If you cannot yet do this, limit communication so you don’t feed anger or damage to relationships.  Use the cool-down time:

  • for journaling, which has been shown to be highly effective in helping people regain perspective on anger;
  • to do some detective work about your emotions (see point 3 in my essay on anger management);
  • to review how to present your concerns in ways most likely to bring positive response from your counterpart.

When You’re Ready to Talk

When you talk, consider the conflict style of your counterpart.  See my blog posts about the two-step approach and my detailed suggestions of support strategies for each style.

Regardless to conflict style, a formula that helps to frame things in a non-aggressive way is the “I message” or “Impact statement”.   The idea is to avoid the accusatory tone of “You are X,Y,Z.”

Instead, describe the impact of what your counterpart is doing on you and your emotions.   “I feel… when you… because….” Or, “The impact of what you do on me is YYY….”

For situations where anger is intense, you are more likely to have a successful experience in conversation if you agree on a way to structure it. For example:

  • Use a “talking stick” and agree that you will pass it back and forth as you speak. You can speak only when you are holding the talking stick (or pen, pillow, book, etc.)
  • Agree on a sequence to organize the conversation, such as: “We’ll begin by giving each person 5 minutes to explain without interruption what they are upset about. Then we’ll try to list the issues where we disagree. Third, we’ll see if there are points that we agree on. Fourth, we’ll return to where we disagree and try to resolve those.”
  • Agree to ground rules. For example, agree that each person needs to repeat back in their own words what the other person has said, to the satisfaction of that person, before responding.  Use this structure for at least 15 minutes , and agree when to relax it.
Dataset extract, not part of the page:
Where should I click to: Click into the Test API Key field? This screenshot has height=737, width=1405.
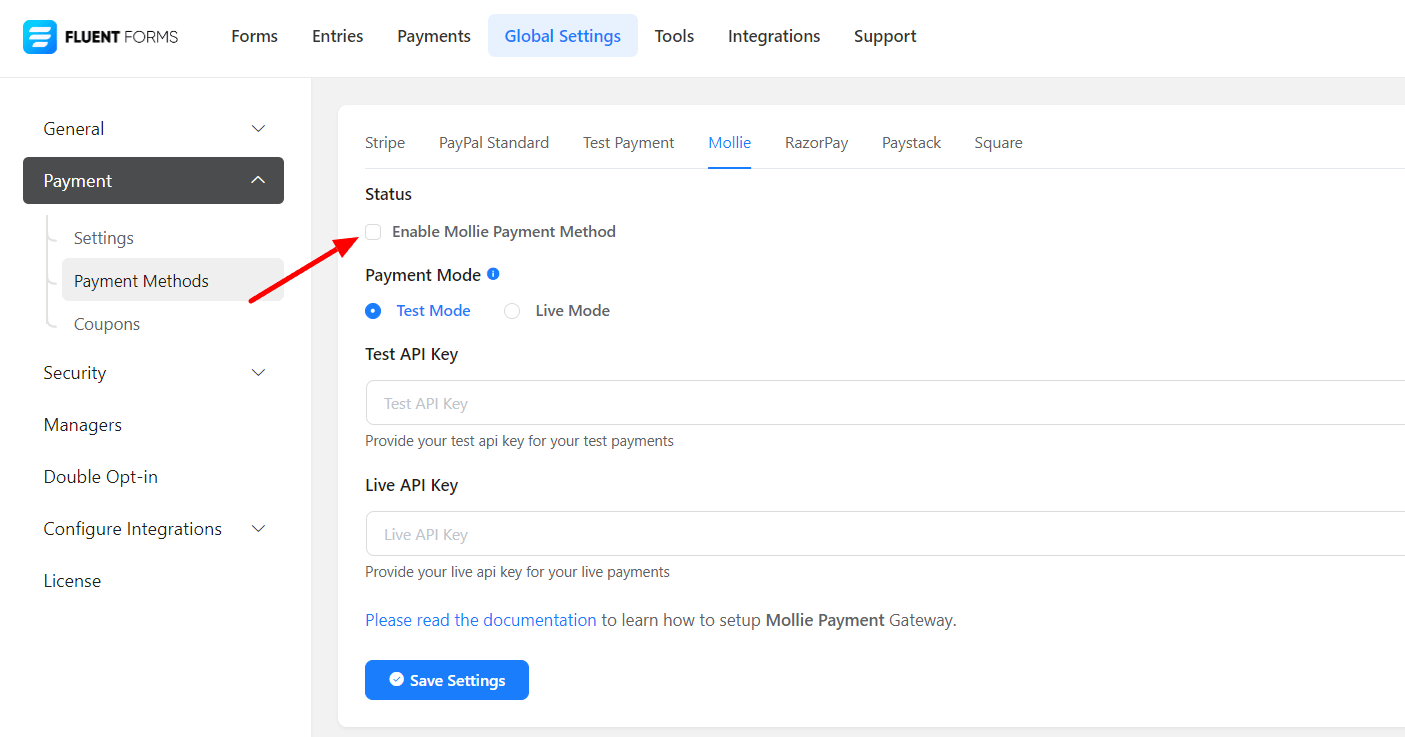[880, 403]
The pattern is:  Person A speaks, Person B repeats back in his or her own words. Person B speaks, Person A repeats back, etc.

Live for Soul Not Magic

I’ve tried all the above and found them all helpful enough that I continue to use and teach them.  But I’ve also learned there’s no magic – no wording or strategies that guarantee a good outcome when feelings are deep or someone is in a hard emotional space.
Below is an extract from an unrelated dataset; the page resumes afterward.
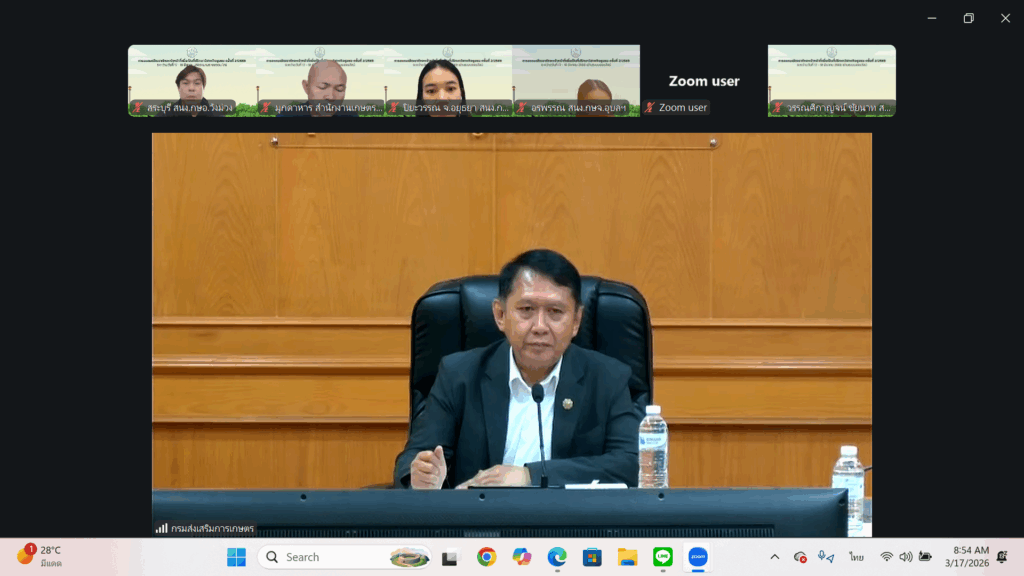Open the Windows Start menu

click(236, 557)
Even after teaching and writing about tools for conflict resolution for several decades, I still fail to achieve constructive communication in some circumstances where I try hard for it.  So will you.

One of the ambiguous gifts of age is that we come to accept that which is.   We learn that ultimately we have no real control over anything or anyone other than ourselves, and not always not even that.   We learn to rest when we have done what we can, even if the outcome is not what we seek. These learnings shape the character of the soul and none shapes us more profoundly than our encounters with anger.

When life brings opportunities to practice the arts of resting peacefully in that which is and cannot be changed, do not close your heart to them.